◆ **Supplied text**
Joe Biden on climate change: What does the new President Elect have in store for tackling the world crisis?
- Author : Novia Financial
- Date : 8 Jan 2021
The month of November started with the world on tenterhooks, watching and waiting for the result of the US election. Unlike most recent elections, this time the system had to face the challenges of processing votes during a worsening Covid-19 pandemic. The larger number of postal votes meant the counting took much longer than normal, and we just had to keep waiting to see whether Joe Biden would put paid to Trump’s hopes for a second term. It was on Saturday 7 November that we finally received the news that Biden was projected to win the key battleground state of Pennsylvania and therefore had successfully captured enough votes to secure the election. Donald Trump continues to contest the result, but consensus among experts remains that his claims are unfounded.

[Records from a collection]
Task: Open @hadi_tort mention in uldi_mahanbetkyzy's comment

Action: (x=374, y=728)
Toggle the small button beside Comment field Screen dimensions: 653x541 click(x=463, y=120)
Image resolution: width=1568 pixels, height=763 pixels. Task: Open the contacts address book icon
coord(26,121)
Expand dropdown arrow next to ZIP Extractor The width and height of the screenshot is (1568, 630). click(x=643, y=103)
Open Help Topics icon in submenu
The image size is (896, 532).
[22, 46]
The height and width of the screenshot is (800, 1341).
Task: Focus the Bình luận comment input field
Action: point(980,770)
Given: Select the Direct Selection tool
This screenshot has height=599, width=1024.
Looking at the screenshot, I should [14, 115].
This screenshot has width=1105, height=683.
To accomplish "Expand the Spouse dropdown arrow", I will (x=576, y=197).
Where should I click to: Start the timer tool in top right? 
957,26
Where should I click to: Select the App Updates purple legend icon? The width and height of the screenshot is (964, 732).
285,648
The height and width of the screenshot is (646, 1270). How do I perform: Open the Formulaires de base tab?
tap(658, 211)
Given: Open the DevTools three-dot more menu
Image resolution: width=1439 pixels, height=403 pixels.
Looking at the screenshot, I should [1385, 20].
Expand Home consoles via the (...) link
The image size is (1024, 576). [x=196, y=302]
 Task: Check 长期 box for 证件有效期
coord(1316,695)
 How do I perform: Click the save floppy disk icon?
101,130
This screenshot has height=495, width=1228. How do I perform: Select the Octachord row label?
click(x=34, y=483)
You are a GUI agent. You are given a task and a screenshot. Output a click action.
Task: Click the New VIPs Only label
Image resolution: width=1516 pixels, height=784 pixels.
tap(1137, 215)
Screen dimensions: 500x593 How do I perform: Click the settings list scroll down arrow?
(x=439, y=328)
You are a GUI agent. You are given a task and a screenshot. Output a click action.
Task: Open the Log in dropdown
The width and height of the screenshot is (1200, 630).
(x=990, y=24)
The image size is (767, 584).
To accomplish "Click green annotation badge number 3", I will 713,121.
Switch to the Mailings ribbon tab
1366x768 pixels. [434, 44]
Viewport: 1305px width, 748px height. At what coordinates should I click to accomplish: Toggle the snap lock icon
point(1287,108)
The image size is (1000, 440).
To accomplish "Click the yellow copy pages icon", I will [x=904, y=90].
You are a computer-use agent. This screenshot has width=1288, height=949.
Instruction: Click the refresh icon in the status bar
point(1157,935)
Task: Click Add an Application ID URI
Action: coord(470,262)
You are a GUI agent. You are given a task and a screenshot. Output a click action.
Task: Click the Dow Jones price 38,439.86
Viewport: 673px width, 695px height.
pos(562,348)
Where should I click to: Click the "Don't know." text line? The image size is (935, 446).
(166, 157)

◆ **Activity**
Please carry on the article on Joe Biden and climate change, starting after its last sentence. The lines have nothing to do with the article on Joe Biden and climate change.

◆ **Result below**
One reason why the world has watched the US election so eagerly is that so much seemed to hang in the balance for the future of the environment. A pro-Green presidency can only be good not just for the United States, but for Europe and the rest of the world. It will also create shifts in the markets. We have already seen interest in “ESG” or “Ethical” investments grow tremendously in the last few years. Sustainable funds in the US have already attracted $30.7bn in net investment flows up to the end of Q3 2020. This is already a record and breaks 2019’s total investment for the year of $21.4bn. A pro-Green US government can only help to increase awareness and improve performance, and this could well lead to more investors turning towards an ESG favoured solution.
Joe Biden is one of the most experienced presidential candidates for many years. He has worked as a Senator since the 1970s and worked successfully as Vice President for Barack Obama for two terms from 2009 to 2017. He has already stated that key items on his agenda for January are Obamacare, Brexit and re-entering the Paris Agreement to fight climate change. The Paris Agreement was set up through the United Nations to deal with this global challenge. Under the agreement each country must plan and regularly report on the contribution that it makes to mitigate global warming. President Elect Joe Biden played a key role under the Obama administration in signing the agreement in 2016. Donald Trump subsequently served notice that the US would leave the agreement when he took office in 2017.
Is the US a green country?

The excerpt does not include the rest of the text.